Может, поэтому, а быть может, по какой-то иной причине (самокопательством Катька не страдала от слова совсем), чем больше проходило времени, тем негативнее становилось отношение внучки к выбранной дедом генеральной линии партии. Его новый пейзаж – маленькая церковь Покрова на Нерли, и вокруг осыпающееся осеннее золото, и сырость в воздухе – стоял незаконченным, серия акварелей по впечатлениям с Лазурного Берега пылилась по углам, а повсюду были только бесконечные наброски котов. И сами коты. Однажды, обнаружив кошачий ус в супе, Катька окончательно взбеленилась и высказала деду все, что думает по поводу его придури.
Дед, против ожиданий, не разозлился. Выслушал внучкину тираду, покивал и сказал, что ей еще предстоит дожить до тех лет, когда увлечение станет выше работы.

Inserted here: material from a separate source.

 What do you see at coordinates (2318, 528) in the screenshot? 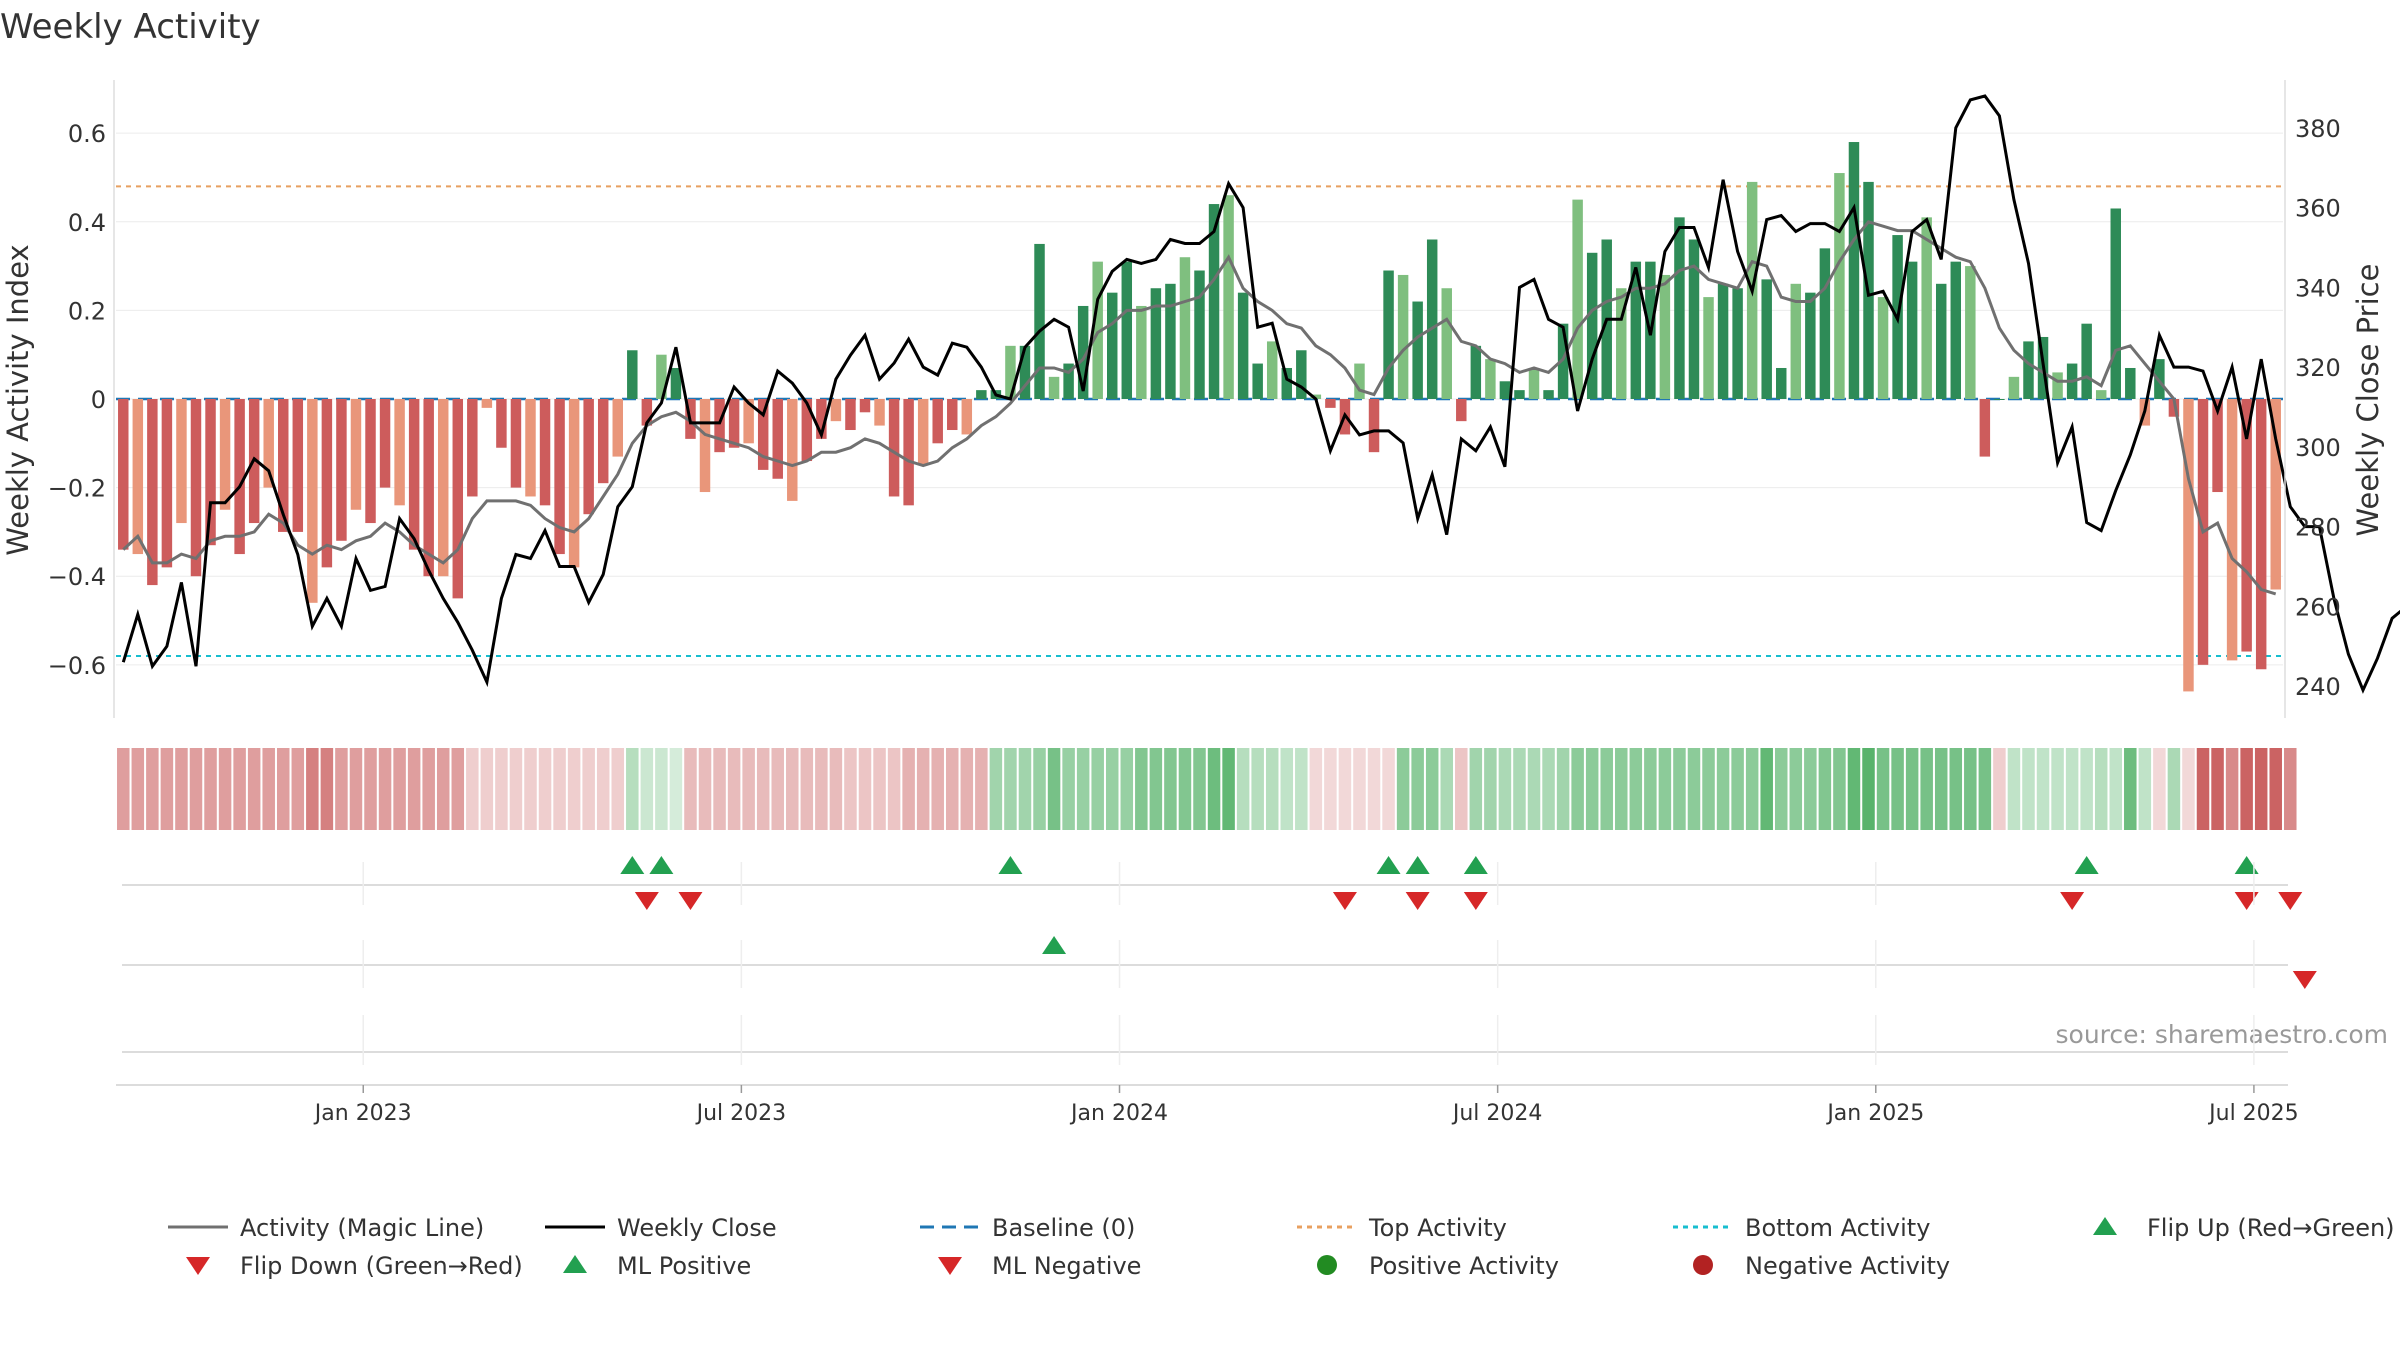
I see `y2-tick-label: 280` at bounding box center [2318, 528].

– Мне нравится, – сказал он, глядя на Катьку яркими голубыми глазами, как у викинга. – Ты можешь не верить, можешь сомневаться и осуждать, но мне нравится рисовать этих, как ты их называешь, лоботрясов. Я всю жизнь животных обходил стороной, все мне некогда было да неохота с ними связываться; это ж ответственность! Куда там детям и внукам! – Он усмехнулся, глядя на Катьку. – А тут – сразу два кота, и оба меня любят, а я их люблю. Вот и рисую.
Катька тогда покачала головой. Можно было бы обидеться – котов рисуешь, а меня нет! – только вот это была неправда. Дед постоянно рисовал внучку, и эти наброски карандашом, акварели и картины были для нее дороже всего на свете. С того самого первого дня, когда он несколькими штрихами изобразил ее профиль на листке в клеточку и показал Катьке, а она в ответ нарисовала его…

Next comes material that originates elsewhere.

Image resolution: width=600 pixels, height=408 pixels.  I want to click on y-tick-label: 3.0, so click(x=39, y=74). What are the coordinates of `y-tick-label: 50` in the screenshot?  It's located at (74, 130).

Теперь деда нет. А коты есть. И с этим предстоит что-то делать.
Глава 5
Визит к нотариусу вымотал Катьку так, что по возвращении домой она упала на кровать и проспала до самого вечера. Разбудил ее приехавший с работы Игорь – нежным поцелуем, как в кино.

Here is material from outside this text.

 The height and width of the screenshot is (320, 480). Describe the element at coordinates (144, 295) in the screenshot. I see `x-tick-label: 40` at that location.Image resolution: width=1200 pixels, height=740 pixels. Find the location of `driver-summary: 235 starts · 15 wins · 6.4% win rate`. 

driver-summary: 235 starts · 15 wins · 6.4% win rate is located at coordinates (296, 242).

– Привет. – Он сел рядом и погладил Катьку по плечам. – Как все прошло?
– Странно. – Она потерла глаза, зевнула и села, подтянув к груди острые коленки. Не женщина, а птица после голодной зимы… – Дед поставил условие. Мне предстоит закончить его заказ, и после этого я вступлю в права наследования.
«Права наследования». Как по-взрослому уныло, как по-бытовому это звучит. Бытовуху Катька тоже терпеть не могла. Бесконечное обеспечение собственного существования, создание относительного порядка вокруг, чтобы плесенью не зарасти, уборка, стирка, хождение в супермаркет за продуктами… Она выплескивала недовольство короткими злыми скетчами, однако бытовая жизнь валилась со всех сторон, одолевала. Катька знала, что так живет большинство. И дед так жил, пока не заработал много денег. Она сама проходила этот путь, чтобы осознать и прочувствовать; можно было бы жить на Солянке и горя не знать под крылышком у Марии Михайловны. Но разве тогда удалось бы прорасти сквозь асфальт упорным растрепанным одуванчиком?..
– Мне, наверное, придется пожить там несколько дней. У деда, – пояснила Катька. – Надо разобрать его бумаги, понять, чего он от меня хотел. В общих чертах я и так знаю: он взял какой-то заказ на изображение Фреда и Джорджа, но про все Валентин Петрович мне расскажет в понедельник. Коты тоже достались мне. – Она оглядела студию. – Пока не знаю, что буду делать…
– Надо – поживем. – Игорь кивнул. – От Солянки мне до работы ближе.
Катька замешкалась. Все равно придется сказать.